Exterior Siding and Paint

Some homeowners re-paint the exterior of their home every few years only to find that the new paint does not last, others find that their siding has failed and that they need a new sidings system.

Here you will find the information you need to help you select and maintain the siding at your home. The information here-in will can save you the $$$ and the time to enjoy you summer.

All siding systems require regular maintenance. While some siding systems require more maintenance than others, any promise that a particular product is maintenance-free or permanent should be viewed with skepticism.

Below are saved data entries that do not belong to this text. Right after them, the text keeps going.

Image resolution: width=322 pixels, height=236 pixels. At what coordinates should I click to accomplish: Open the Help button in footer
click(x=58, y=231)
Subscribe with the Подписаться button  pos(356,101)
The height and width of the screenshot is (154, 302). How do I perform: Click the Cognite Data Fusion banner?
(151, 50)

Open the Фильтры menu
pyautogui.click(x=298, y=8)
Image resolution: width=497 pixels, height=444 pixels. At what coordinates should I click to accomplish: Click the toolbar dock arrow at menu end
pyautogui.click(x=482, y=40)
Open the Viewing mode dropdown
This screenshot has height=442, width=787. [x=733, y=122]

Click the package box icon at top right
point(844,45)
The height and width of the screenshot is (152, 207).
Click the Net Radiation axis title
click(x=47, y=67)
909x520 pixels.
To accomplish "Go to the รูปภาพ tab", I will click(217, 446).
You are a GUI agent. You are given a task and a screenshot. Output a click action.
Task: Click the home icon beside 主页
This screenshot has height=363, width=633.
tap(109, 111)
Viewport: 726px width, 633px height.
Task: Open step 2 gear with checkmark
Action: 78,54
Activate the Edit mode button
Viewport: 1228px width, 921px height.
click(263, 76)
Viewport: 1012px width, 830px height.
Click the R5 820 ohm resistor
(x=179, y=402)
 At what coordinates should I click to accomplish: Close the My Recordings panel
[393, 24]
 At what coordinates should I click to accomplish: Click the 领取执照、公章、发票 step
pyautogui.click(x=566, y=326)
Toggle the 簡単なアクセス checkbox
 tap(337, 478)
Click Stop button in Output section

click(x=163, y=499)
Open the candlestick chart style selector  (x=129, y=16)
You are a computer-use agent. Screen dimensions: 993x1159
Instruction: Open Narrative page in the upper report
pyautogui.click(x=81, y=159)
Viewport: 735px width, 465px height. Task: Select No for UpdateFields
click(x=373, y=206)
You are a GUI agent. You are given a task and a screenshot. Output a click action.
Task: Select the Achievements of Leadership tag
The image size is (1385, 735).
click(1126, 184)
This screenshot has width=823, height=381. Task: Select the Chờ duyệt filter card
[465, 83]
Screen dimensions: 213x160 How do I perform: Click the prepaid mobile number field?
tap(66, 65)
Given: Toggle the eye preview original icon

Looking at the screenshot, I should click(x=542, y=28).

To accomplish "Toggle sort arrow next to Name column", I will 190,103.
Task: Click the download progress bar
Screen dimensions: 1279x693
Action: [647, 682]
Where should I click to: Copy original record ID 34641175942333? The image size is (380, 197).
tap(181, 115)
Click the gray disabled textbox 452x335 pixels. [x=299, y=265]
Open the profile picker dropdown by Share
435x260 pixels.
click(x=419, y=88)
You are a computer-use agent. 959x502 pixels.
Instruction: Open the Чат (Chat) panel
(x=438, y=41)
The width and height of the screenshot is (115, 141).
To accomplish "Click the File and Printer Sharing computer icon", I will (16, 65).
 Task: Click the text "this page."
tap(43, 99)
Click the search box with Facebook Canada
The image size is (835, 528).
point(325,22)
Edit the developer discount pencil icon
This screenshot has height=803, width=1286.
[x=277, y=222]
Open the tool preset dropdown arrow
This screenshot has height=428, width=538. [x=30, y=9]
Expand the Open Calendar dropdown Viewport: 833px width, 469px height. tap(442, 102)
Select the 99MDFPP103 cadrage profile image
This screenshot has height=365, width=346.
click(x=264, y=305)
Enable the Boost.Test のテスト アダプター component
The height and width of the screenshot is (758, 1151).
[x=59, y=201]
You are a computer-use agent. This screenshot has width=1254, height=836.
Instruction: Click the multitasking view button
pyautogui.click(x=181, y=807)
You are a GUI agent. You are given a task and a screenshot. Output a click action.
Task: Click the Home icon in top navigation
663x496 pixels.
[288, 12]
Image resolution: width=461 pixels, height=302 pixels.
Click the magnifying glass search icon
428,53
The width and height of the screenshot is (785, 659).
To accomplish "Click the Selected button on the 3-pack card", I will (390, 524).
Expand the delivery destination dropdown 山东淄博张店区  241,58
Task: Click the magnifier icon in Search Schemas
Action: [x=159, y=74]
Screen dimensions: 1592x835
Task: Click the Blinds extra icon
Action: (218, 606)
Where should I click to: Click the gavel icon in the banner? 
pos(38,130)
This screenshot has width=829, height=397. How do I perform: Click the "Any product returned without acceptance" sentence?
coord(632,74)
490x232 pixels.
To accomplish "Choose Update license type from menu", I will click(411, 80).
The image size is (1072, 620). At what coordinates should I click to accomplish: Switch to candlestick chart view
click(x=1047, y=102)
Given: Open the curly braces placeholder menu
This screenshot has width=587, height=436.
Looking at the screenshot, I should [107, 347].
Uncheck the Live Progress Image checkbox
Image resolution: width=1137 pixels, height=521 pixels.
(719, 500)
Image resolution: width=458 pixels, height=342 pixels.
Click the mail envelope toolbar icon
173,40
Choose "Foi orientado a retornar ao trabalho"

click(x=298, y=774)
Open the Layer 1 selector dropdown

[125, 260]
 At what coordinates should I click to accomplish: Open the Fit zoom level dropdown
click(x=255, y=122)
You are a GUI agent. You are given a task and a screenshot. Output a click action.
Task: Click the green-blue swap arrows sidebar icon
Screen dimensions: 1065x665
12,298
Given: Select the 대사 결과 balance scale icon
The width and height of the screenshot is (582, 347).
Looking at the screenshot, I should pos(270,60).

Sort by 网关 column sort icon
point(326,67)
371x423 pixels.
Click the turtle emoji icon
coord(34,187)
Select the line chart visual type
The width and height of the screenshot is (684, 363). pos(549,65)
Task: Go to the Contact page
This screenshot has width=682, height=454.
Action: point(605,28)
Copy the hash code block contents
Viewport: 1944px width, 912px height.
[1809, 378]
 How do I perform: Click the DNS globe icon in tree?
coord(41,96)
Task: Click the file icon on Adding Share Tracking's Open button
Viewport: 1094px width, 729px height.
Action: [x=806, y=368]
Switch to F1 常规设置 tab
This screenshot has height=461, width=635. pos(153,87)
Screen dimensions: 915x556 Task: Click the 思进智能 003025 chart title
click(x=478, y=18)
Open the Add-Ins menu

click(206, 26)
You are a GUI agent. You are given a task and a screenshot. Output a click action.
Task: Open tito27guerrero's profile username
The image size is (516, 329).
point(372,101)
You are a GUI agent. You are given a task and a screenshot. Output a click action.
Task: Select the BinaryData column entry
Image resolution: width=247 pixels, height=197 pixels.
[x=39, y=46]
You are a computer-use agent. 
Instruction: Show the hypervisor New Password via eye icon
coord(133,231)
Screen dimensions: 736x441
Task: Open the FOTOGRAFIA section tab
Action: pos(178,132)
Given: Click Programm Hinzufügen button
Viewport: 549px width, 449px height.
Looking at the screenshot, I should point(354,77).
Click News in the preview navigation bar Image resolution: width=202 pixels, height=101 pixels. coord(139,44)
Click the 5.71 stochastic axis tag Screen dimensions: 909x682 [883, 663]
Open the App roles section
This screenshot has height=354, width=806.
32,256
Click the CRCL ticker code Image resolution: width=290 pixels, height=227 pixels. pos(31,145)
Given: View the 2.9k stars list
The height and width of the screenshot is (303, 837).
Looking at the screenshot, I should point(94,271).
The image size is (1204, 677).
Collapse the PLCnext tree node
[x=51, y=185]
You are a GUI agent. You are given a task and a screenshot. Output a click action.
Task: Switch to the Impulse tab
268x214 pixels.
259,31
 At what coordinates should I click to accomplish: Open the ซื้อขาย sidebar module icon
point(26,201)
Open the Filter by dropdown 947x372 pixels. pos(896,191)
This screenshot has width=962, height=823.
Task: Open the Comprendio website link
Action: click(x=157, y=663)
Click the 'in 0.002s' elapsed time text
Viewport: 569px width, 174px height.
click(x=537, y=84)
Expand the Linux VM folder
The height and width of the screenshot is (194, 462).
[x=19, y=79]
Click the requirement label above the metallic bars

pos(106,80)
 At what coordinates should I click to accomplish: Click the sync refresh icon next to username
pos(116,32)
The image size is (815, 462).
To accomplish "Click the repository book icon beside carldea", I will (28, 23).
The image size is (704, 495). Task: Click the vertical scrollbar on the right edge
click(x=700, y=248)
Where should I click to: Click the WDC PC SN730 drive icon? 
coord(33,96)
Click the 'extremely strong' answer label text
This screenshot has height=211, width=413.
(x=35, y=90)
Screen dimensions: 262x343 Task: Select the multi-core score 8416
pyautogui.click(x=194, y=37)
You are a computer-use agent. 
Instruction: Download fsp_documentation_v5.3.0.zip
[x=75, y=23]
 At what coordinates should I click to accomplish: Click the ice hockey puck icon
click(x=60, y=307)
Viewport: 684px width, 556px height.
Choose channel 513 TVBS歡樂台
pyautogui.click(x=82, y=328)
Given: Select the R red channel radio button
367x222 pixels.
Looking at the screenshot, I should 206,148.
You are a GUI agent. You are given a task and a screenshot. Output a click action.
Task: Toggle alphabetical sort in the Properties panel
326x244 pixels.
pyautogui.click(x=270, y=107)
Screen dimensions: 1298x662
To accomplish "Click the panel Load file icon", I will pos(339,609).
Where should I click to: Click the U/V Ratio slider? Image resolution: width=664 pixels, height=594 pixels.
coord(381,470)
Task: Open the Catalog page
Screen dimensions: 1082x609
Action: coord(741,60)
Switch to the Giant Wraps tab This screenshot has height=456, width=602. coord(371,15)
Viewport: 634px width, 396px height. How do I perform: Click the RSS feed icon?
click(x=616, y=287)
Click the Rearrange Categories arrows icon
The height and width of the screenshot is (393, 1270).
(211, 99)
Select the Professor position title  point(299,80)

Siding failure is one part of the epidemic exterior envelope problems that have plagued many condominiums in British Columbia, the Pacific Northwest and other wet or moist areas. Siding failures have also plagued many residences. These problems have been due in part to material failure (e.g. LP, EIFS and poor quality wood products) but an equally important part has resulted from poor quality designs and installation practices (e.g vinyl siding).

The importance of siding design, material selection, installation practices and maintenance practices can't be overstated. Siding must perform a number of vital functions, including the protection from sun, wind, rain and moisture. It must also cope with moisture that emanates from the interior of the house.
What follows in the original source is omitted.